Exercise goal:
Below are entries; work out how many of their lines hold "item", giving only that number.

Data shown:
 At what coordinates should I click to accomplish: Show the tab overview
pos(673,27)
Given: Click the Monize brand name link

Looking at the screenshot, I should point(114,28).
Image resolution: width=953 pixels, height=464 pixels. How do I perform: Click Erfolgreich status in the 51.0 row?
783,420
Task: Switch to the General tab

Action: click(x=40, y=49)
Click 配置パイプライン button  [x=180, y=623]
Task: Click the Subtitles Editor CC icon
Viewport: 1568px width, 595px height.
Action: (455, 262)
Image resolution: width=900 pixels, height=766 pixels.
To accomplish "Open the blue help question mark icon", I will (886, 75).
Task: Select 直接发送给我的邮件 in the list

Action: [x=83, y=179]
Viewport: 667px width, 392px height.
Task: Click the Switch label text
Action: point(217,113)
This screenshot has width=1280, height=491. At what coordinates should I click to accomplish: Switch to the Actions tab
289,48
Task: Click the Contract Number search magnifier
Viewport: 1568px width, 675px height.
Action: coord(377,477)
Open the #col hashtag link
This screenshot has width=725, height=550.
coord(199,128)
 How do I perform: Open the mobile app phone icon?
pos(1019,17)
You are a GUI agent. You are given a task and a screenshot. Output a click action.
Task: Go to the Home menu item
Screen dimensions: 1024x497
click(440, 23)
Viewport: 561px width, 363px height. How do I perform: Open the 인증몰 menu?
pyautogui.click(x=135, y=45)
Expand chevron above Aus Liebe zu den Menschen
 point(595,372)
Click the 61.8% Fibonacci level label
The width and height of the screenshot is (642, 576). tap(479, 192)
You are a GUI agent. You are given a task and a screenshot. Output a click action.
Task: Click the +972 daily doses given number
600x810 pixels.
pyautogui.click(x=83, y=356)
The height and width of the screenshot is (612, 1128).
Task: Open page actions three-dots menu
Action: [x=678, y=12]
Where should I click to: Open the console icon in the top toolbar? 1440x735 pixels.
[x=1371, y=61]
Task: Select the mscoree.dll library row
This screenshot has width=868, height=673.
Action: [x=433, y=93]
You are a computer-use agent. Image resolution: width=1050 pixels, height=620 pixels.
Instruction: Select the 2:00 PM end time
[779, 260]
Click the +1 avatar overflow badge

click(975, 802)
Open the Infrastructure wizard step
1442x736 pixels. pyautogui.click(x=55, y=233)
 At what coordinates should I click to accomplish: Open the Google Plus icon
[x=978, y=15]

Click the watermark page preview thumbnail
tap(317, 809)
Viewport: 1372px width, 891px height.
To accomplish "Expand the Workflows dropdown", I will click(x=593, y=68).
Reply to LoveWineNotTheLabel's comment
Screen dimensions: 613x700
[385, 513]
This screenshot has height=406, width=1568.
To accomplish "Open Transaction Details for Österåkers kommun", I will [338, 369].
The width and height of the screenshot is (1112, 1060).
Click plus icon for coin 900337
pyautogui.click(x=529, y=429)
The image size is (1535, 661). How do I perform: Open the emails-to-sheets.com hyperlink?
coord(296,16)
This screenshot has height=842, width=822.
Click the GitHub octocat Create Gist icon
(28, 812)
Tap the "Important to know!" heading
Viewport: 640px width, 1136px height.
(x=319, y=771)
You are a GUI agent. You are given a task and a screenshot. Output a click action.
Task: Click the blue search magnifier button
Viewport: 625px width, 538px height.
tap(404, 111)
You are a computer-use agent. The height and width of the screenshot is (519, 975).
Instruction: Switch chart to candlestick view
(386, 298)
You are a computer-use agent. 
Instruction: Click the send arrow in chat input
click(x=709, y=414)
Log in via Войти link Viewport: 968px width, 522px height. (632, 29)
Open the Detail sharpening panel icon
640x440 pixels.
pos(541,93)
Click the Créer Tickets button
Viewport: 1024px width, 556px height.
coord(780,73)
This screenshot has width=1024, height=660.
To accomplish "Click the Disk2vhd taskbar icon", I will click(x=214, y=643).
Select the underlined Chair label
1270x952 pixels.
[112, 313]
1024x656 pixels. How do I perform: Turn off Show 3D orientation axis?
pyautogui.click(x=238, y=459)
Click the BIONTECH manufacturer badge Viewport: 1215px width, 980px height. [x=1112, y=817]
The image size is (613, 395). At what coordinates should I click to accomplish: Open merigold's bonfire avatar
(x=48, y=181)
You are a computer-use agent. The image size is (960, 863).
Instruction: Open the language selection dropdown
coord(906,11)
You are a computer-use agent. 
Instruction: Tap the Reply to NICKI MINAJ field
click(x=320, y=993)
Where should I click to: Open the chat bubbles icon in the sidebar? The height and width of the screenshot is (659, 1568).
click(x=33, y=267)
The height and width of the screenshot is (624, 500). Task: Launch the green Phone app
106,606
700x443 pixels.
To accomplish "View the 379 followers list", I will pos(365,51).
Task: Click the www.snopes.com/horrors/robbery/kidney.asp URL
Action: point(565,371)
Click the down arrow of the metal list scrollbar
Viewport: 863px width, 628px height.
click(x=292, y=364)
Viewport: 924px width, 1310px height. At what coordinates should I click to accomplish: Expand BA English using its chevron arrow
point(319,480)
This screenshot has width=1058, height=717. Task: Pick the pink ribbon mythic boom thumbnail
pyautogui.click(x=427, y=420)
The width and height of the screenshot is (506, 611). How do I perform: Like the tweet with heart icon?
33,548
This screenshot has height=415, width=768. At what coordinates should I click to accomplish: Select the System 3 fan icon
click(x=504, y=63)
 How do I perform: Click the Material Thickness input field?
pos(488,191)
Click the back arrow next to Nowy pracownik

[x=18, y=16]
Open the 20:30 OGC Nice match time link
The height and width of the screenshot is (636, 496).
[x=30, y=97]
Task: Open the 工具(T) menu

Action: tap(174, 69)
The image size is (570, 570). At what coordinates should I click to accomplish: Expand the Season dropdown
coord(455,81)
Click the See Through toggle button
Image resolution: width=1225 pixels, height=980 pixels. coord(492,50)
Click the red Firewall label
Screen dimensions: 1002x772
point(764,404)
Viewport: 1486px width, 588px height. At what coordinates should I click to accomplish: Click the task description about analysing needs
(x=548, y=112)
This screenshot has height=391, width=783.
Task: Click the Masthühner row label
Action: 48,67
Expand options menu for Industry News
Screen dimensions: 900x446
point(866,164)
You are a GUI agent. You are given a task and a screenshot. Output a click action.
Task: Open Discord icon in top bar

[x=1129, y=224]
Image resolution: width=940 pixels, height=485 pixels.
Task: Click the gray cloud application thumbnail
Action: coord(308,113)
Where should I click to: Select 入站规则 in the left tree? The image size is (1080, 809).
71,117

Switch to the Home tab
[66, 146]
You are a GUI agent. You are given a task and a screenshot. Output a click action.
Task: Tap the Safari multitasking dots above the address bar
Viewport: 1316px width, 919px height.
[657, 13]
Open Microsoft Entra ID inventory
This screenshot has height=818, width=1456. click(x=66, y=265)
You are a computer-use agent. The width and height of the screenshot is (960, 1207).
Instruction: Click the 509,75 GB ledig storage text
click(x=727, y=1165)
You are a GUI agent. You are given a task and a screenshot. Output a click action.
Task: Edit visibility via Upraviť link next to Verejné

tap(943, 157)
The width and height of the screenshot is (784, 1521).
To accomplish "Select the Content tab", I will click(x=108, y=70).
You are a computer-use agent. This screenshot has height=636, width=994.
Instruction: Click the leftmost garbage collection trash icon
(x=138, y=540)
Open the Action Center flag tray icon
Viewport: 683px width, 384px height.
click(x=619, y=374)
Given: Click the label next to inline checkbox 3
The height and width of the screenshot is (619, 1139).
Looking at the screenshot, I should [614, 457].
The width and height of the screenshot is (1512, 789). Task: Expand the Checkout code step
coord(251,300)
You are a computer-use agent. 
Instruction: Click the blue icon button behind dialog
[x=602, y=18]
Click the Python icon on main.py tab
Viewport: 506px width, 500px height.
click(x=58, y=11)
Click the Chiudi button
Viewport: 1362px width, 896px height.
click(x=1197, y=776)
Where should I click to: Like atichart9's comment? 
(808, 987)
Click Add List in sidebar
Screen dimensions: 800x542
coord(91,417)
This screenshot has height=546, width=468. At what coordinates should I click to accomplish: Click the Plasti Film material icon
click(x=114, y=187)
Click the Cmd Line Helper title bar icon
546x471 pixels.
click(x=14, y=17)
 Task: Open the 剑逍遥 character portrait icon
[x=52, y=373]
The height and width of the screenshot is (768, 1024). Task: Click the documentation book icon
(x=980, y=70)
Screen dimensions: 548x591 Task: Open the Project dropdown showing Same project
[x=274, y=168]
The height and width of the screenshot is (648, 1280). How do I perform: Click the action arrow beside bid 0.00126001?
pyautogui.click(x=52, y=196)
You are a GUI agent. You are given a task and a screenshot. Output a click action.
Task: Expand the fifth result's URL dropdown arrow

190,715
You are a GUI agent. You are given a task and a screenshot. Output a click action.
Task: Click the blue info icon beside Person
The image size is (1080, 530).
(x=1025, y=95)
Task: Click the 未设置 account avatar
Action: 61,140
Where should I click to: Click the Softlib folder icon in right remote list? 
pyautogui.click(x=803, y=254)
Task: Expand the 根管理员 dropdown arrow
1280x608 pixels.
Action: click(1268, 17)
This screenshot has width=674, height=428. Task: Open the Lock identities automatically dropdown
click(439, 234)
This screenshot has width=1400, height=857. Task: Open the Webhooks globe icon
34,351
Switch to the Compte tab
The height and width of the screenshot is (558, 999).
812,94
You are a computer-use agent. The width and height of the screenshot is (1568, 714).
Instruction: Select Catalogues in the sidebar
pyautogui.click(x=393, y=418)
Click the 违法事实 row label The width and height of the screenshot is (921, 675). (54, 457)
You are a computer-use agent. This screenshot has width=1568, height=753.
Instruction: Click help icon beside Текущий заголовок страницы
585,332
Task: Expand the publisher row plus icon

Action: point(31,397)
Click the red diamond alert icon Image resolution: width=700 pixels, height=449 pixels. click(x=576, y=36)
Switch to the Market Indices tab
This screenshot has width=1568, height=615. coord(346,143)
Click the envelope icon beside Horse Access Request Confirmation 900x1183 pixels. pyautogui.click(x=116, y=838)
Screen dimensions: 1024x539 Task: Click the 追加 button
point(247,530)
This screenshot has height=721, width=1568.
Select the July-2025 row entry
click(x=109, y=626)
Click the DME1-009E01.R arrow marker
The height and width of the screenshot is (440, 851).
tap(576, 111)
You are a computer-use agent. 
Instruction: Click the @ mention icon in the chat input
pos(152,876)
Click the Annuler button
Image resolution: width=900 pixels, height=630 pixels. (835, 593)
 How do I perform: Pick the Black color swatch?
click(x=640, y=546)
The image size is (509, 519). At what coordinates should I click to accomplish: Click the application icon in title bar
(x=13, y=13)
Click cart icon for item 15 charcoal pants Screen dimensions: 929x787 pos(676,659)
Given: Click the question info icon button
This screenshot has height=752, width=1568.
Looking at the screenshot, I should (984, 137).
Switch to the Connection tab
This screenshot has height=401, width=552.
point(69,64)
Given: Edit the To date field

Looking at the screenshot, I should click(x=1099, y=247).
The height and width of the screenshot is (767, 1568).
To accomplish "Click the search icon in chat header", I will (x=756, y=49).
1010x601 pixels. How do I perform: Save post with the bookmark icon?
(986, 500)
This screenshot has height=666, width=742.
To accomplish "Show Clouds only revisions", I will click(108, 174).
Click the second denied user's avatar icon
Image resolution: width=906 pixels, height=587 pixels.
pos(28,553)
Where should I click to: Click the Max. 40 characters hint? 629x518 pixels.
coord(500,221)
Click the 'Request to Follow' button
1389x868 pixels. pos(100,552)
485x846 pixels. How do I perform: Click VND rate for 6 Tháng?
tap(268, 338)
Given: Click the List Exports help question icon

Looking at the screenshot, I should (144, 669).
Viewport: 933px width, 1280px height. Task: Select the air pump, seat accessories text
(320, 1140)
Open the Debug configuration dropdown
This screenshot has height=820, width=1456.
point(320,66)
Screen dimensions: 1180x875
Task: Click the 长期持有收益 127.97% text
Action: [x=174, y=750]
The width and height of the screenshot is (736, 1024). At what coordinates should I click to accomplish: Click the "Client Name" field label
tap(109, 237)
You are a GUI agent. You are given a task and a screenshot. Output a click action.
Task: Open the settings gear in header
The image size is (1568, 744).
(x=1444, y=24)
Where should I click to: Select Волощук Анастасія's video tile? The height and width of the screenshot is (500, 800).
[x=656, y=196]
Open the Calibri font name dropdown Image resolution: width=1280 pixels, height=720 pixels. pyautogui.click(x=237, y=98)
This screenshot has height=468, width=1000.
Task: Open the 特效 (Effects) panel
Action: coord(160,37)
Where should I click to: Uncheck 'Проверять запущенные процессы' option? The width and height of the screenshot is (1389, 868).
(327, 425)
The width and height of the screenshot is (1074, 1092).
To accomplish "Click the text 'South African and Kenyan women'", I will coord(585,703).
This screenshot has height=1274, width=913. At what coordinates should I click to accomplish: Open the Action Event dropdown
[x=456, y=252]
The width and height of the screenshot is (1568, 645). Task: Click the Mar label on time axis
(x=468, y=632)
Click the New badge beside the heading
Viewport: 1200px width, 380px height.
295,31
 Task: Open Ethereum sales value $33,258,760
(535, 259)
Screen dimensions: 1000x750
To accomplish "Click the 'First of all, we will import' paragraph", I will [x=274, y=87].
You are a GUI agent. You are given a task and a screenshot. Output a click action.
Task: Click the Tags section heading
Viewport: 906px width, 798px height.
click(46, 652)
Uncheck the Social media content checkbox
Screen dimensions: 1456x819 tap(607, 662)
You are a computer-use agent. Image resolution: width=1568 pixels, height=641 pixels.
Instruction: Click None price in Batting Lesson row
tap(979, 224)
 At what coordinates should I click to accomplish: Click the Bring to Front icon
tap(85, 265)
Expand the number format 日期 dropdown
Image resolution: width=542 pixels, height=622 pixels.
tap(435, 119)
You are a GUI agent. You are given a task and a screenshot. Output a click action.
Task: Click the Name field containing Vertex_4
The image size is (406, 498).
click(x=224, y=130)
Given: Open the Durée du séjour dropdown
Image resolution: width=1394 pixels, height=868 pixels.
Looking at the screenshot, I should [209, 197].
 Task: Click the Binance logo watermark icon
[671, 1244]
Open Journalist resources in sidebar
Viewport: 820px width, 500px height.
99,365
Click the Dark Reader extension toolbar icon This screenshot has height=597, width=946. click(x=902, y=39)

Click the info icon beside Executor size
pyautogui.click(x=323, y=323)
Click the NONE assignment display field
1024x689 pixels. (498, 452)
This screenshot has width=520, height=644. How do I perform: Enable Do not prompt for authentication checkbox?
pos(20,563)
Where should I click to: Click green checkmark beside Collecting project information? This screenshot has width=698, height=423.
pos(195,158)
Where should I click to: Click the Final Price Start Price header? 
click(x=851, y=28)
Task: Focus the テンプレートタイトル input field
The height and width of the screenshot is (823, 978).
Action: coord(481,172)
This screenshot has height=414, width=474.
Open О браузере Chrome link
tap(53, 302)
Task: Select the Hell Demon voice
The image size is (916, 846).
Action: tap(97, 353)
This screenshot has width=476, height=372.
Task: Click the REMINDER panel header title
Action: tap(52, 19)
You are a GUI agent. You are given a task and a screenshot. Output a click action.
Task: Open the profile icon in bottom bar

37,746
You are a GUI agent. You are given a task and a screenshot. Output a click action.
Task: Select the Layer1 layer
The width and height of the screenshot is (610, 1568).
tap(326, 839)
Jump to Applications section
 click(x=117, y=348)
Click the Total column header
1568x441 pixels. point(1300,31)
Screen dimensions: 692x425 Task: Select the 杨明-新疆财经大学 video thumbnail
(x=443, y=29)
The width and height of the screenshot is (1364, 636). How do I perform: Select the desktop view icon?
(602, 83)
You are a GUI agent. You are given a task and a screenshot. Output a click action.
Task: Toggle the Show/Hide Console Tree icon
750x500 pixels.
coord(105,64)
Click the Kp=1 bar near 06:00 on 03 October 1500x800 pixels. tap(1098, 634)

Response below:
2